Article
Explore automated feature engineering for relational data
Perform feature engineering tasks automatically and in minutes with IBM AutoAI in IBM Cloud Pak for Data
On this page
Feature engineering is one of the most important data preparation tasks because features to machine learning models are as important as bricks to buildings. It's one of the most tedious tasks in data science projects, especially when the input data is provided in a raw format that is kept in multiple data sources. Feature engineering is a part of the Extract Transform and Load (ETL) process, where data engineers and data scientists write SQL-like queries to join and aggregate data from different sources to hunt for useful features. Typically, it takes weeks or even months to complete this task manually because there are many options for exploring table joining and aggregation, mostly in a trial-and-error manner, until satisfactory results have been achieved.
In this article, learn how to perform feature engineering automatically with IBM AutoAI in IBM Cloud Pak for Data. With the help of AutoAI, this task can be done in minutes, saving you weeks of manual effort while achieving top performance results. The examples in the article include two interesting real-world use cases, one concerning sales prediction with time series data and another related to user experience analysis with call center data.
The main functions provided with the current version of AutoAI include:
- End-to-end automated feature engineering and machine learning pipeline optimization for relational data
- User-friendly UI for drag-and-drop connections between tables to declare foreign-key relations
- Support multi-modal data such as time series, event sequences, uneven time series, and itemset data
- Scale up using Spark by adding more executors and memory for model training
- Deployment and batch scoring with a few clicks
Basic concepts about relational data
Relational data consists of a set of tables, with each table containing information about an entity such as a product, a retail store, or sales of products in stores. It is assumed that there is a "main" table that contains a prediction target column, while the other tables are called contextual tables. The following figure shows an example of the database for the Great Outdoor (GO) company with the following tables:
- Go: The main source with a prediction target column (Quantity), which is the daily sales quantity for a product in a retail store
- Daily sales: Historical daily sales data in each retail store for every product
- Retailers: The retailer's static information
- Products: The product's static information
- Order methods: The purchase method code
Foreign-key connections: Columns that are shared by two tables. For example, between the Go and Daily sales, the two columns Retail code and Product number can form a single connection. Additionally, it's possible to have multiple connections between two tables. For example, the Retail code column can alone form another connection between them.
Entity relation diagram (ERD): A graph where nodes are tables, and connections are foreign-key connections between the tables. The previous figure is a complete ERD of the GO database.

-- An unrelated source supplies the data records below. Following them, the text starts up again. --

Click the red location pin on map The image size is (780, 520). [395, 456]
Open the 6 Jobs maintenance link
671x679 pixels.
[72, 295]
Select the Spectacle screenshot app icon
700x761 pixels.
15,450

Timeseries data: A table can have one timestamp column indicating the time point when the corresponding record in the table was created. When the table is associated with a timestamp column, the records are ordered according to the given timestamp. For instance, the Daily sales table is time-ordered by the Date column. In AutoAI, you can declare a column in a table as a timestamp to inform AutoAI that the data is time-ordered. This information is important because it helps AutoAI extract time-series features and also uses this information to avoid data leakage.

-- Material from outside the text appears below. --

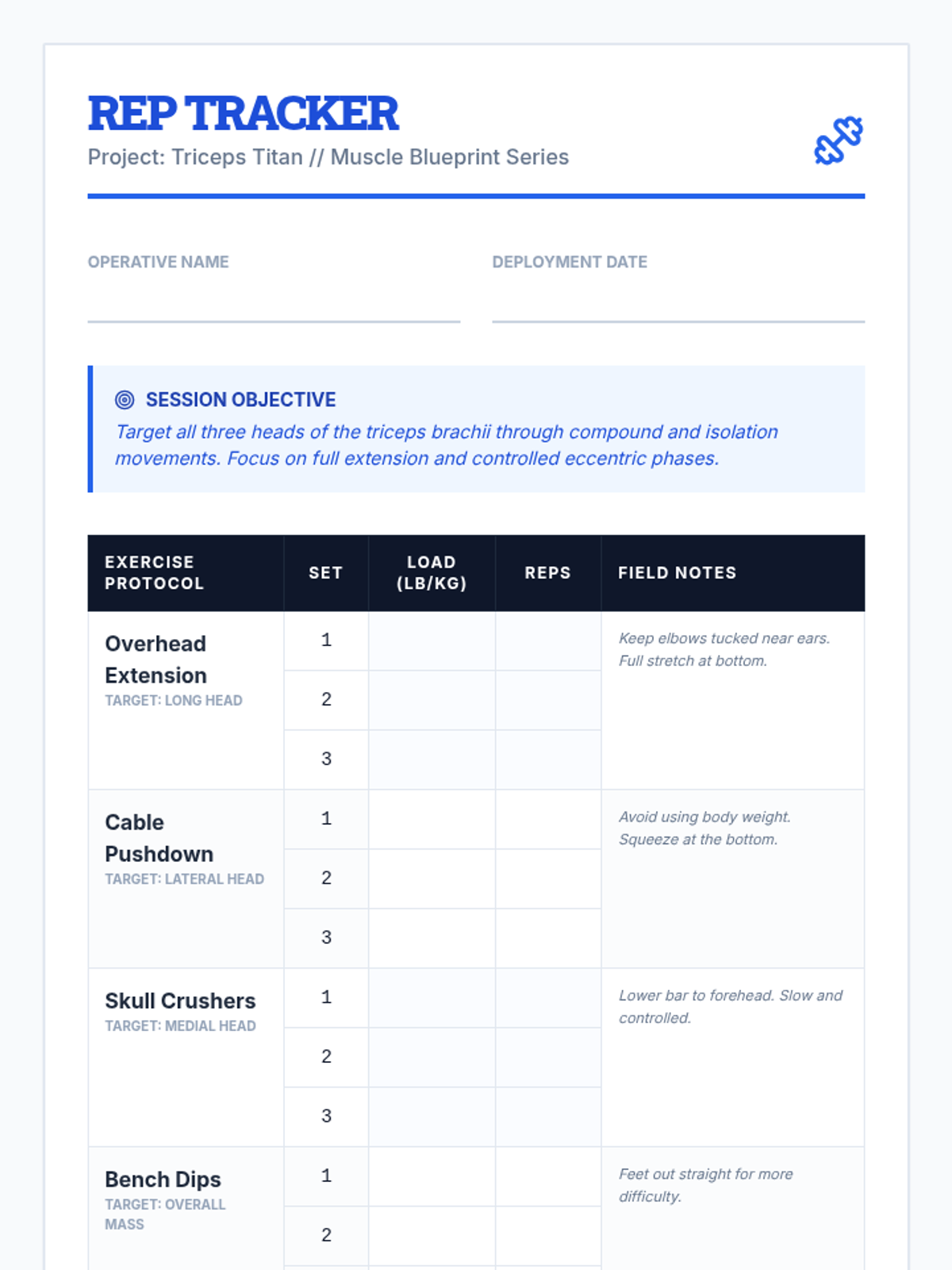This screenshot has width=952, height=1270.
Task: Select Bench Dips set 1 load cell
Action: click(432, 1176)
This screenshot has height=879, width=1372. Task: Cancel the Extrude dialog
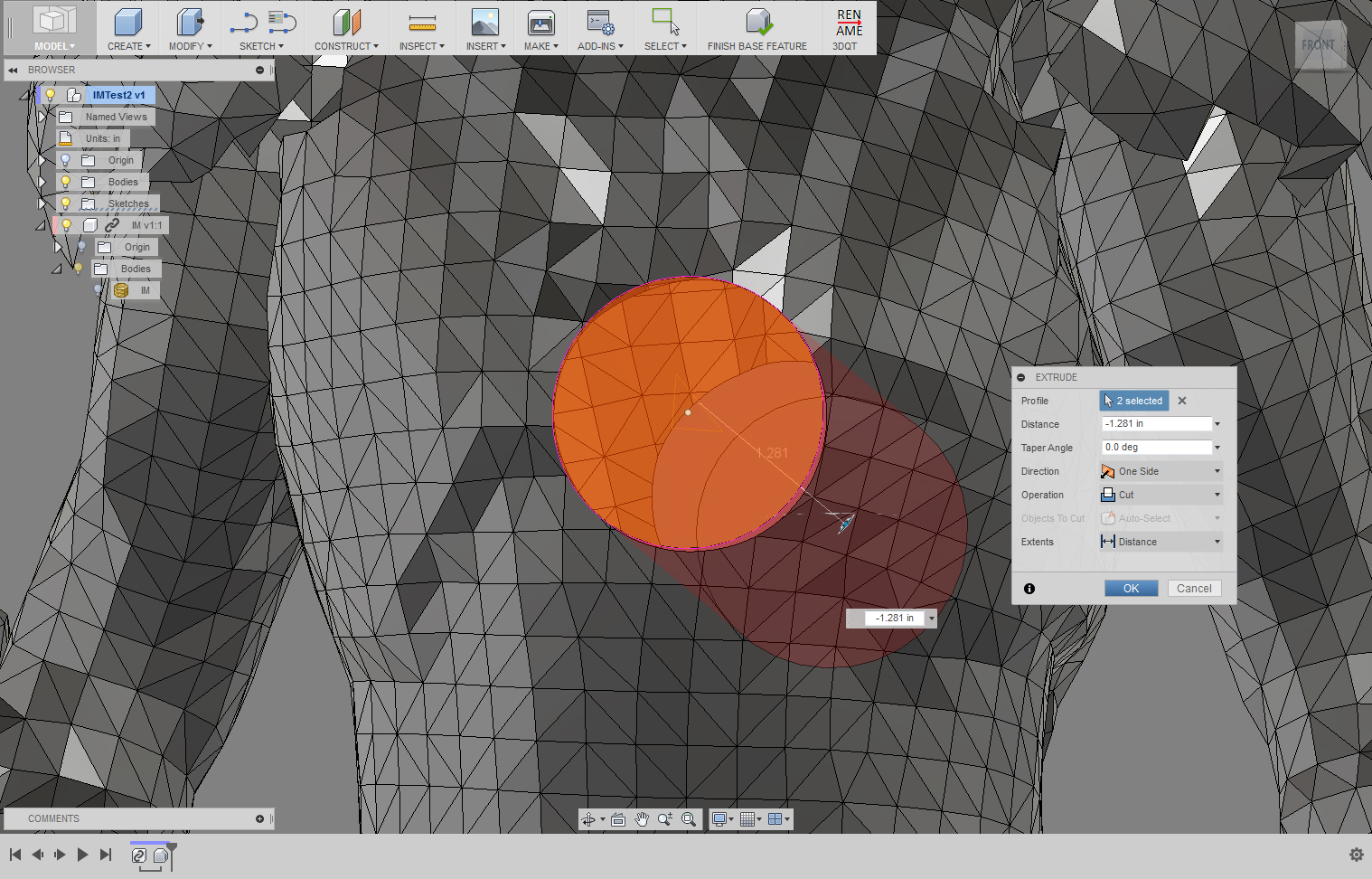point(1194,588)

Feature engineering as join and aggregate
Feature engineering is the process where data scientists add new features (columns) to the main source by joining and aggregating valuable information from the contextual sources. In general, feature engineering is done by first joining the main table with contextual tables, followed by a groupby
and aggregation
operations to turn the joined table into features. Depending on the type of connections between tables, different aggregation functions can be used. Two types of connections are:
- One-to-one relation
- One-to-many relation
One-to-one relation connections
A one-to-one relation connection is when one value of the key columns in the left table matches with one value of the key columns in the right table. For example, the connection between GO and Retailers using the "Retailer code" is a one-to-one connection. (See the following image.) With one-to-one relation connections, left-joining GO and Retailers using the Retailer code results in a new table that has additional columns, while preserving the number of rows of the main source as shown in the following figure.
Therefore, for one-to-one connections, AutoAI simply grabs additional columns from the Retailers and adds them to the main table. This is equivalent to applying identity transformations on the join results.
One-to-many relation connections
One-to-many connections happen when one value of the key columns in the left table matches with several values of the key columns in the right table. For example, the connection between GO and Daily sales using the Retailer code and Product number values is a one-to-many connection. In the following figure, the Retailer code XA12 and the Product number P1257 match three times in the Daily sales table. Under that circumstance, left-joining GO and Daily sales using these columns results in a new table that contains not only additional columns but also additional rows.
In this case, AutoAI groups the matched records in the joined table into two groups that correspond to the Product P1257 and P2367 in the Store XA12, respectively. Then, it applies relevant aggregation functions on each group to extract features for each product in the store. For example, the first group has three records {R1, R2, R3}. Following are some features that are extracted with some aggregation functions supported in AutoAI:
Apply the mean aggregation function on the Quantity column results in value
mean(2, 4, 18) = 8
. This value corresponds to the average sale quantity for Product P1257 in Store XA12.Apply the
max aggregation
function on the Unit price results inmax(5, 9, 8) = 9$
. This feature concerns the max sale price for Product P1257 in Store XA12.
Both extracted features can be a good indicator for predicting the sale of Product P1257 in Store XA12 in the future because the first one concerns the moving average sale quantity while the second one concerns sale price increases.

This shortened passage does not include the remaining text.